Literature DB >> 32504647

Identifying temporal molecular signatures underlying cardiovascular diseases: A data science platform.

Neo Christopher Chung¹, Howard Choi², Ding Wang³, Bilal Mirza³, Alexander R Pelletier⁴, Dibakar Sigdel⁵, Wei Wang⁴, Peipei Ping⁶.

Abstract

OBJECTIVE: During cardiovascular disease progression, molecular systems of myocardium (e.g., a proteome) undergo diverse and distinct changes. Dynamic, temporally-regulated alterations of individual molecules underlie the collective response of the heart to pathological drivers and the ultimate development of pathogenesis. Advances in high-throughput omics technologies have enabled cost-effective, temporal profiling of targeted systems in animal models of human diseases. However, computational analysis of temporal patterns from omics data remains challenging. In particular, bioinformatic pipelines involving unsupervised statistical approaches to support cardiovascular investigations are lacking, which hinders one's ability to extract biomedical insights from these complex datasets.
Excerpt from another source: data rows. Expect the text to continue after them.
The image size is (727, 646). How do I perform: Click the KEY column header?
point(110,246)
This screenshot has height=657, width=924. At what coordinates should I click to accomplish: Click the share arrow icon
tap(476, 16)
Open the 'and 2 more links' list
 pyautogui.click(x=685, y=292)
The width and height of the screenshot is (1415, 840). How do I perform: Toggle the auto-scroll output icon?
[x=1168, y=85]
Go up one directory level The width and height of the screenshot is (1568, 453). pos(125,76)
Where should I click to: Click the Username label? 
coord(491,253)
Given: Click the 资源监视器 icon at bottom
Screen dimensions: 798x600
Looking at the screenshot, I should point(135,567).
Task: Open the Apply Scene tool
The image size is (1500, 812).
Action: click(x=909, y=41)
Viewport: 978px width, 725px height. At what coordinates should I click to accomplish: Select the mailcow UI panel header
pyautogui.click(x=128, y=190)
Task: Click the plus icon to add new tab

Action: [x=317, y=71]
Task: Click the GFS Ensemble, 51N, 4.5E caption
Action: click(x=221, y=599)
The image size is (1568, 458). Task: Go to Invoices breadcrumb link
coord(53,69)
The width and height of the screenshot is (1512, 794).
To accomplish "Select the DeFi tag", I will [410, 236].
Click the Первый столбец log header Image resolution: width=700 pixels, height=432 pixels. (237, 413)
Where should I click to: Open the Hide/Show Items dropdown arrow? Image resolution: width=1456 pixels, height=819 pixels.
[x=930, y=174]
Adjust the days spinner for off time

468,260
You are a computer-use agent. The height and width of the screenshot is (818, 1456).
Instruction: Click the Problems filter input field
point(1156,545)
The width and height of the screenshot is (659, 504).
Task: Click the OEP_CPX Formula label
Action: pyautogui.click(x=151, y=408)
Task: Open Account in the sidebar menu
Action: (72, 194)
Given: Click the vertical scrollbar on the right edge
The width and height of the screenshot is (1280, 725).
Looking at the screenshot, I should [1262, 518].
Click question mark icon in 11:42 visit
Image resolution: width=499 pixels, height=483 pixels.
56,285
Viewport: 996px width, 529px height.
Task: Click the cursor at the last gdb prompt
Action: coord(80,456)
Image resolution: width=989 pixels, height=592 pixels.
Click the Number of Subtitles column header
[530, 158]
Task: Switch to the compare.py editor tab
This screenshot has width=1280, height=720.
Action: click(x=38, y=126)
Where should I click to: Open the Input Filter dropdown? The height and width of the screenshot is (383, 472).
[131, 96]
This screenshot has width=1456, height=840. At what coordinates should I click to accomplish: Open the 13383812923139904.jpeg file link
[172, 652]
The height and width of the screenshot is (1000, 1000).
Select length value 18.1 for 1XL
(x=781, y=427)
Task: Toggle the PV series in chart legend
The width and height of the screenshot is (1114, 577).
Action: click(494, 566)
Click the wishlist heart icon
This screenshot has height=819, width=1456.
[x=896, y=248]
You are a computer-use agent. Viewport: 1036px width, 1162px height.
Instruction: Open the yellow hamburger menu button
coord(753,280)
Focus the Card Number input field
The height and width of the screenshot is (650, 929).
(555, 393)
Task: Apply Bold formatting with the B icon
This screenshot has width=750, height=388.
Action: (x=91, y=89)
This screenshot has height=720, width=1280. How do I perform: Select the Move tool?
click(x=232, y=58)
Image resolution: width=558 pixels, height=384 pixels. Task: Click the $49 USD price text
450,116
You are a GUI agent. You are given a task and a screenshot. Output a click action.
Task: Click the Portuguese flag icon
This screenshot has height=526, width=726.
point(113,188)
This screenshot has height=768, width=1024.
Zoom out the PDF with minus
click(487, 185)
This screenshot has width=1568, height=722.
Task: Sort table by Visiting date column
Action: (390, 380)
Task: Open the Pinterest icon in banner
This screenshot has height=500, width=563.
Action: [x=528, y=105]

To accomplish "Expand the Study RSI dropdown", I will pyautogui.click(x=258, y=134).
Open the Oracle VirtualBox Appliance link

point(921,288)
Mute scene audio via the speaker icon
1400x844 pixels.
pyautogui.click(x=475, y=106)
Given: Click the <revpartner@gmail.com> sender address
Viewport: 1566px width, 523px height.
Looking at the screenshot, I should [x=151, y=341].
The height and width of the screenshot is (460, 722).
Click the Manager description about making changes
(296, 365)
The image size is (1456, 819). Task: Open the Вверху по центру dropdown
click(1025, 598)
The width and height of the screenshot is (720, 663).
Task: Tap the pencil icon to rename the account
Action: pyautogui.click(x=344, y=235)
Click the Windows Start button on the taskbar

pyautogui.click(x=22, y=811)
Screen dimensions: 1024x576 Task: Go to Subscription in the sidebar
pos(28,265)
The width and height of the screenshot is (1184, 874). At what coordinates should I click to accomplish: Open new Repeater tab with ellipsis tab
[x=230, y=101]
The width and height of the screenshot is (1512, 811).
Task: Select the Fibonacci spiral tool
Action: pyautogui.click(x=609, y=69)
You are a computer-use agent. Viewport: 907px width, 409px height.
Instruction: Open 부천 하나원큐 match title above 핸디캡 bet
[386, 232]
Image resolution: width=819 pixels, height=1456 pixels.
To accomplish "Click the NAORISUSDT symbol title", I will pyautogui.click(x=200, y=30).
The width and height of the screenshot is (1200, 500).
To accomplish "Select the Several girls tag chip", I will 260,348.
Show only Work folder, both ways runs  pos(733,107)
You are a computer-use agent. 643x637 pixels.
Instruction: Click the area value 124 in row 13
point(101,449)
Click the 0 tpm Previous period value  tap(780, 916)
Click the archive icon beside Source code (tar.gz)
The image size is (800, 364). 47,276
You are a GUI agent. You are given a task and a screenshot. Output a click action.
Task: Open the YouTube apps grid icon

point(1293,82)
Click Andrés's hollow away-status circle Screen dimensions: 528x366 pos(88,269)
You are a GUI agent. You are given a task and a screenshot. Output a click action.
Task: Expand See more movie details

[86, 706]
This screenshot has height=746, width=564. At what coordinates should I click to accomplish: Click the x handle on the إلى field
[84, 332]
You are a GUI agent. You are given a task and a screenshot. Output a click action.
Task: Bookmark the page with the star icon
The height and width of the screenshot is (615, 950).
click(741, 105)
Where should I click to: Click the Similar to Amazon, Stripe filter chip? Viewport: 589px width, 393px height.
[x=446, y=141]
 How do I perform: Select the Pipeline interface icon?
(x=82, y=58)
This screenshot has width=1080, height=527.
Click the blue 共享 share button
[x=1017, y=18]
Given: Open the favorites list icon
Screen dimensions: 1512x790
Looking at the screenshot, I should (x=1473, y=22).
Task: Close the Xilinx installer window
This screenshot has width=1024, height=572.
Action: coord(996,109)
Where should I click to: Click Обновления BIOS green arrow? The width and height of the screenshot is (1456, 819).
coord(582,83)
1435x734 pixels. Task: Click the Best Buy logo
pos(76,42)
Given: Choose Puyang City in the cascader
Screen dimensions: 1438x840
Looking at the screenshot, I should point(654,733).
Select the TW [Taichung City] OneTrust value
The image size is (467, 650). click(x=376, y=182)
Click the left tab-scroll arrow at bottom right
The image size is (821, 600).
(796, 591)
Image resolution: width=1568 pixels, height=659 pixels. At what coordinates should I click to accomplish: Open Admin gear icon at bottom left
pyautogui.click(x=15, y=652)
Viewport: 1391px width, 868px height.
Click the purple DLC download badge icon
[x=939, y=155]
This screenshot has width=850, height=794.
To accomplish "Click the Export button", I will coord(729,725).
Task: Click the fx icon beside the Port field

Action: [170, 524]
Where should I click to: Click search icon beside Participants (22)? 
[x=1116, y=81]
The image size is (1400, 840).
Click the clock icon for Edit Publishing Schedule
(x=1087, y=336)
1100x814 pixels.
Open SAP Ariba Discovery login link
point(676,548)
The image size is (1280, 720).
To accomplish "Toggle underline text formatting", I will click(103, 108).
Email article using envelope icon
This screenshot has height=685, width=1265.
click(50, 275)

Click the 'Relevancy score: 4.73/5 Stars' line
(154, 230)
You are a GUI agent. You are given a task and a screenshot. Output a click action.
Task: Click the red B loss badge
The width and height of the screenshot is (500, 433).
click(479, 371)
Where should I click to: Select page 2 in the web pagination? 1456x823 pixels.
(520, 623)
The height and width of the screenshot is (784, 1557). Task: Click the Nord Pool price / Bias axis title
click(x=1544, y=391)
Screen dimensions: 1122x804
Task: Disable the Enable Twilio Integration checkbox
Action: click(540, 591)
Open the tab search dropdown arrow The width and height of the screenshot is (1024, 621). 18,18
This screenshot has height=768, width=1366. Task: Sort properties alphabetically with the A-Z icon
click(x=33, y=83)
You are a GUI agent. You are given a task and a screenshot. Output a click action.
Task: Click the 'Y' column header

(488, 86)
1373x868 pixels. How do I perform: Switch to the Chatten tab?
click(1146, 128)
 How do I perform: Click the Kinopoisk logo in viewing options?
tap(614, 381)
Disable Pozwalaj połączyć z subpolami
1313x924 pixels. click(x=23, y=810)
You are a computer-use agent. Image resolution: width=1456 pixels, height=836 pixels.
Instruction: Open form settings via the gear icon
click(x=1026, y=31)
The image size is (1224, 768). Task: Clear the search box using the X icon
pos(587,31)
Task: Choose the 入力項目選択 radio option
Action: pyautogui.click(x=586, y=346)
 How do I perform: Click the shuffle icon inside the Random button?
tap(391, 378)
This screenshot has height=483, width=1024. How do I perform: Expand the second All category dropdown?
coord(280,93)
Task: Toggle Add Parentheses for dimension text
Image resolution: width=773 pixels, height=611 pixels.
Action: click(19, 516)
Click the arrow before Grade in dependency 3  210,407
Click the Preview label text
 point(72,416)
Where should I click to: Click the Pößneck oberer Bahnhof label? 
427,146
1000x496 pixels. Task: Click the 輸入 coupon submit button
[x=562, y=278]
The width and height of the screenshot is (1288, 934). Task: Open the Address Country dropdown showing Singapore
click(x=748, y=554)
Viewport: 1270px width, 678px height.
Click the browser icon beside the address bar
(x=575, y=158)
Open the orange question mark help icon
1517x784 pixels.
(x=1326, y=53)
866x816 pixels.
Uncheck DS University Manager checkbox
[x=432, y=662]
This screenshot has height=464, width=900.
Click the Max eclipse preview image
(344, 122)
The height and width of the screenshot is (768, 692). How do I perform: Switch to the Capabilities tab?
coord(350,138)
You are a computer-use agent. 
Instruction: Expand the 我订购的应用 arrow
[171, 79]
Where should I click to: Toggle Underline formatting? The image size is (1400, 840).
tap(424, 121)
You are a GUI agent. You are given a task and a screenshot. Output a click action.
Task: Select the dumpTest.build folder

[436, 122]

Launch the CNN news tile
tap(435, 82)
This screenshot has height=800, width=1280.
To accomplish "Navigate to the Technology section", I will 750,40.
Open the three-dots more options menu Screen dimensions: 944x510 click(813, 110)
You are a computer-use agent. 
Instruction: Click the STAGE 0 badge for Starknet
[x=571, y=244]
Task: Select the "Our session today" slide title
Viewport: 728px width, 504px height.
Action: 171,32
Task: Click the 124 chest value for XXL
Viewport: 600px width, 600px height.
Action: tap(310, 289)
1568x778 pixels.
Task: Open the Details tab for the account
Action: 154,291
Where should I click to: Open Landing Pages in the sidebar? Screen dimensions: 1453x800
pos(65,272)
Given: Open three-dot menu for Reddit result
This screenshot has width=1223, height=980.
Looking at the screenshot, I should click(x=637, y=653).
APPROACH AND
RESULTS: We developed a non-parametric data analysis platform to resolve computational challenges unique to temporal omics datasets. Our platform consists of three modules. Module I preprocesses the temporal data using either cubic splines or principal component analysis (PCA), and it simultaneously accomplishes the tasks on missing data imputation and denoising. Module II performs an unsupervised classification by K-means or hierarchical clustering. Module III evaluates and identifies biological entities (e.g., molecular events) that exhibit strong associations to specific temporal patterns. The jackstraw method for cluster membership has been applied to estimate p-values and posterior inclusion probabilities (PIPs), both of which guided feature selection. To demonstrate the utility of the analysis platform, we employed a temporal proteomics dataset that captured the proteome-wide dynamics of oxidative stress induced post-translational modifications (O-PTMs) in mouse hearts undergoing isoproterenol (ISO)-induced hypertrophy.
CONCLUSION: We have created a platform, CV.Signature.TCP, to identify distinct temporal clusters in omics datasets. We presented a cardiovascular use case to demonstrate its utility in unveiling biological insights underlying O-PTM regulations in cardiac remodeling. This platform is implemented in an open source R package (https://github.com/UCLA-BD2K/CV.Signature.TCP).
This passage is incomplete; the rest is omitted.